With the prospect of the UK leaving the EU, the slide in sterling was both predictable and predicted. It began on the night of the referendum and has gained more momentum with the growing belief, not only that exit is now very probable but that it will involve leaving the single market and the customs union, disadvantaging many of the UK’s key export earning sectors.

The calculus that underpins market sentiment on sterling is simple.  The UK currently runs a big current account deficit at around 7% of GDP. This has hitherto been balanced by foreign direct investment and borrowing.  The impact of Brexit has been threefold:

·         A severe threat to Britain’s service industries, especially financial services

·         The prospect of both tariff and non-tariff impacts on UK exports to its largest single market, the EU

·         Evidence that foreign firms, most notably Japanese companies, may hold back on investment in the UK and move many of their activities elsewhere

These factors together have the potential to make it substantially harder to balance the books, and this is now reflected both in sterling and in the slowly rising cost of government borrowing. A fall in the exchange rate both provides an additional incentive for UK manufacturers to export and acts as a major brake on UK demand for imported goods, as these become harder to afford.
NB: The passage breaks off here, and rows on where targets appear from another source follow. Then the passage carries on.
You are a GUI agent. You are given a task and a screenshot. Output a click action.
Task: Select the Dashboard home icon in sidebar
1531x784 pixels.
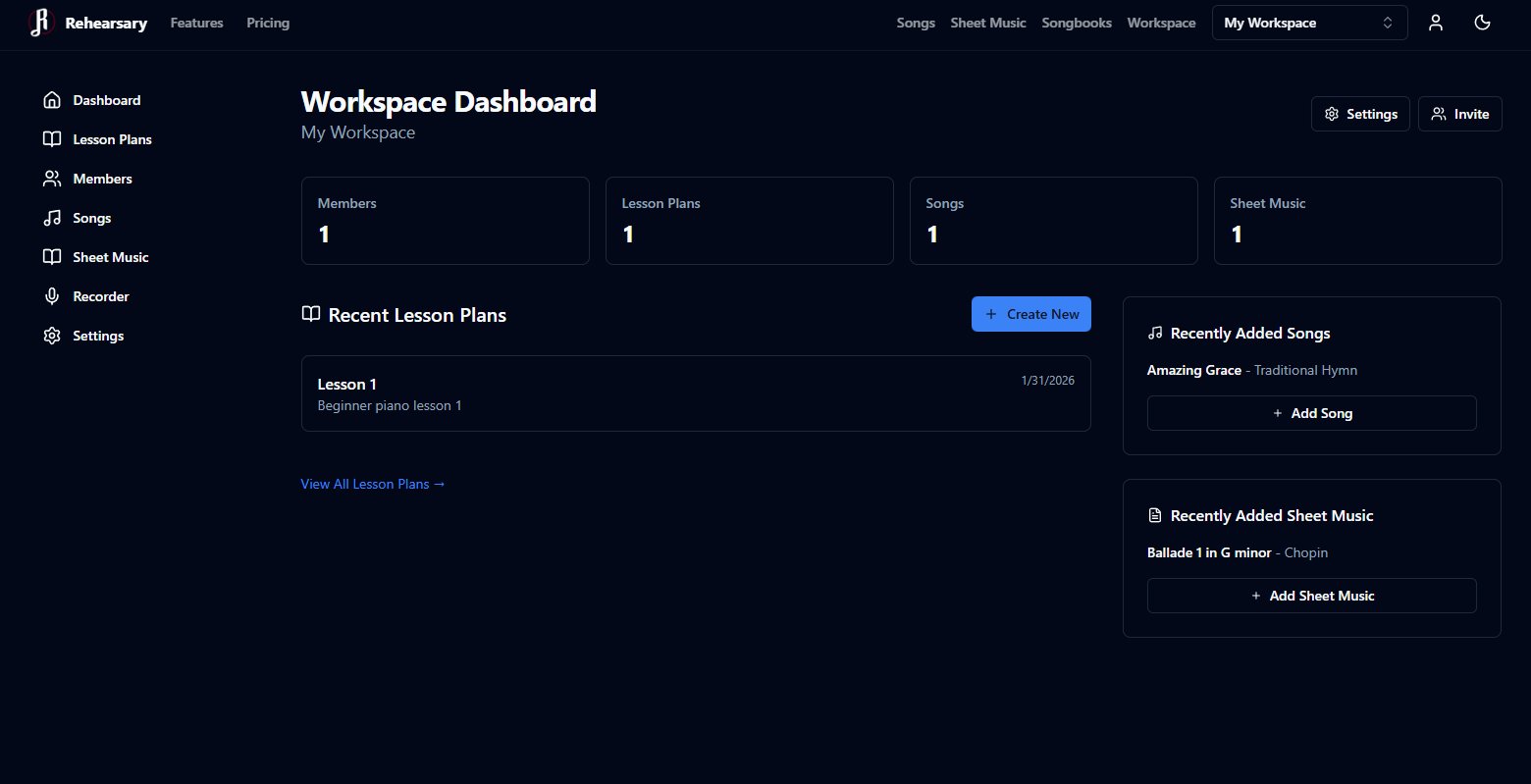click(x=51, y=99)
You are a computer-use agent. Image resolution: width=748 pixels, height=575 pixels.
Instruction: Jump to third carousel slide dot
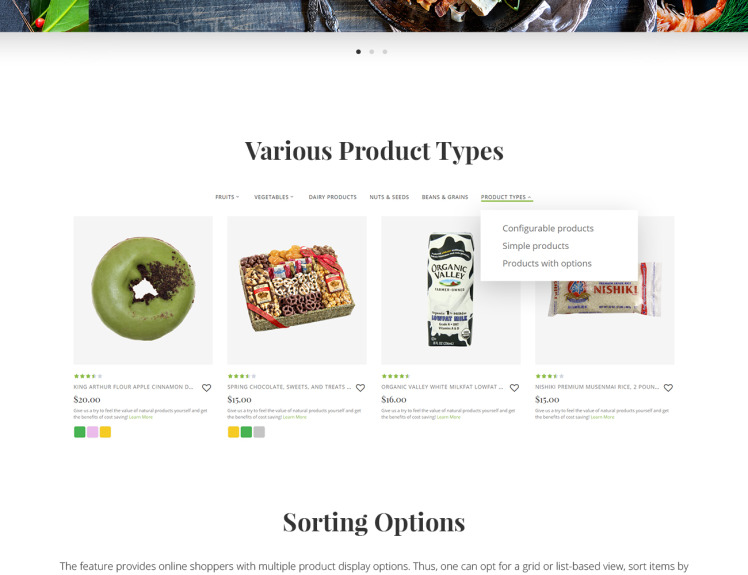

It is therefore a necessary part of making adjustments to the UK economy.

This will de facto mean a cut in living standards. That is unavoidable.  In current conditions the rising price of imports seems unlikely to set off compensating wage increases and an inflationary spiral, but the effects may be both severe and immediate, and the energy sector will be in the front line. The most clear cut impact will probably be through the impact on imports of gas. A 20% devaluation (around the level at the time of writing) means that imported wholesale gas will cost an extra 25% in terms of UK sterling. Given that wholesale costs account for about 40% of the retail price, this is likely to feed through as a 10% increase in prices to ordinary consumers. Other factors, not related to Brexit, will probably increase this figure further, to around 12%.  Effects on retail electricity prices are likely to be more muted but will still be significant.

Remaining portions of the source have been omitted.